### Text block
+ + + + + + +

With significant firepower when on the surface or while submerged, the U-boat predators controlled the oceans. The images on pages 68 and 92 are examples of Germany’s cruiser submarines adopted after the successful trips of Deutschland. In response, drastic measures had to be put into place by the Admiralty—and quickly. Admiral Jellicoe devoted a chapter in his book The Grand Fleet, 1914-1916 to Britain’s early actions against German submarines.26

Referring to operations during 1915, Jellicoe expressed concern over the relative lack of success by the vessels Britain was using at the time, primarily destroyers. By that summer, several depth charge designs were being developed and carried by destroyers.

+ + + + + + +

### Information provided
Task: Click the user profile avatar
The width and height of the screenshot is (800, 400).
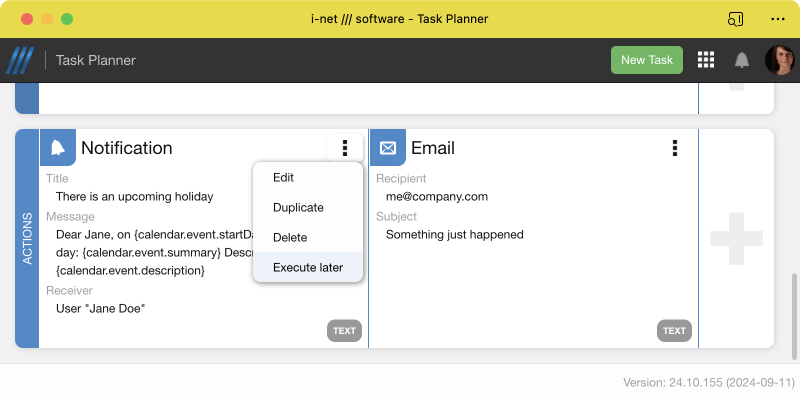Action: (779, 60)
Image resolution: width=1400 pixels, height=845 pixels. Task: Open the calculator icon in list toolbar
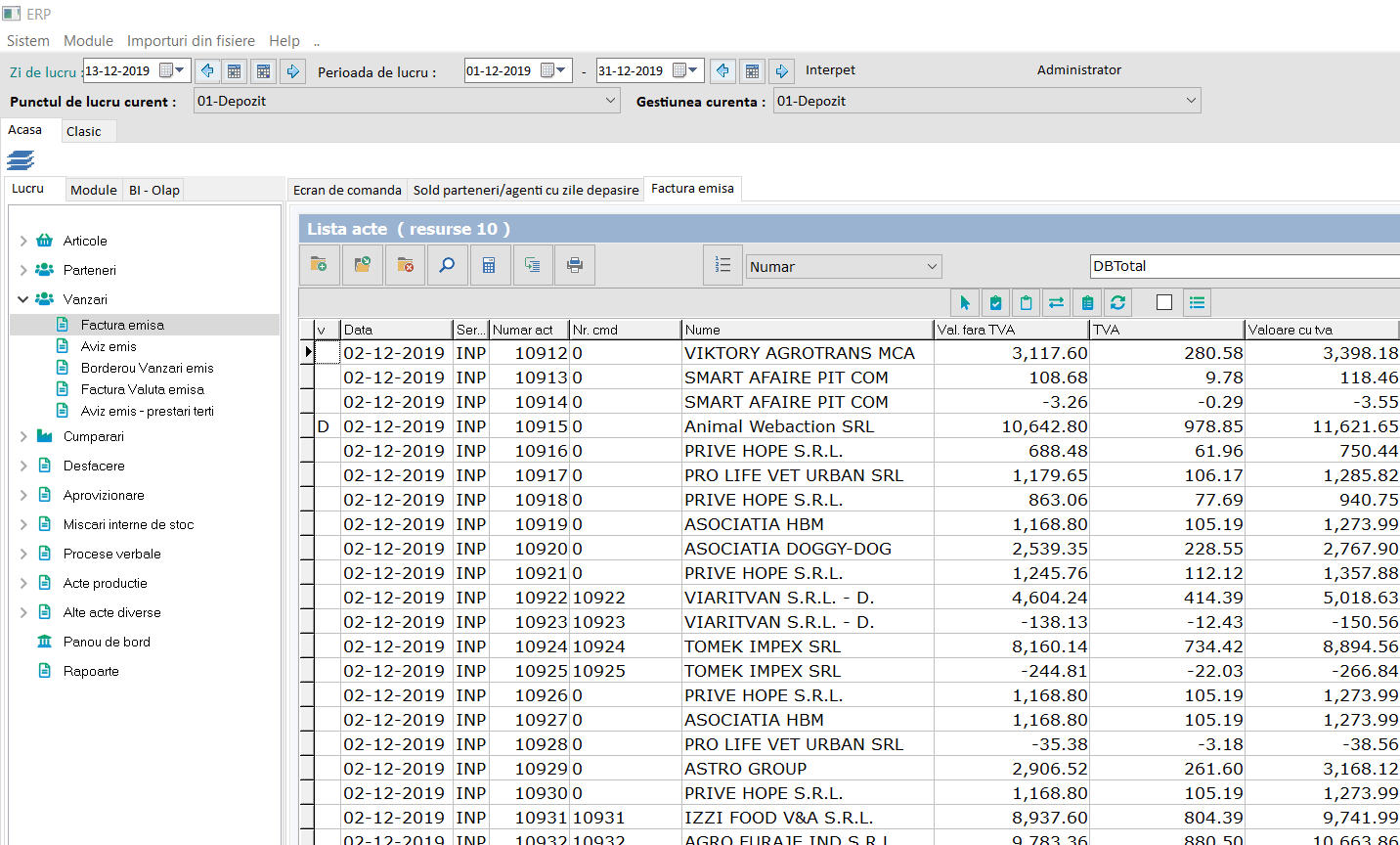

+ + + + + + +

### Work task 1
List every year mentioned in the text on German submarines, in the order each first appears.
### Work task 2
Answer these questions from the text on German submarines:
(a) On which pages are the images of Germany's cruiser submarines?
(b) What is the title of the book in which Admiral Jellicoe devoted a chapter to Britain's early actions against German submarines?
(c) What kind of vessel was Britain primarily using during 1915?

### Reply 1
1914, 1916, 1915

### Reply 2
(a) Pages 68 and 92
(b) The Grand Fleet, 1914-1916
(c) Destroyers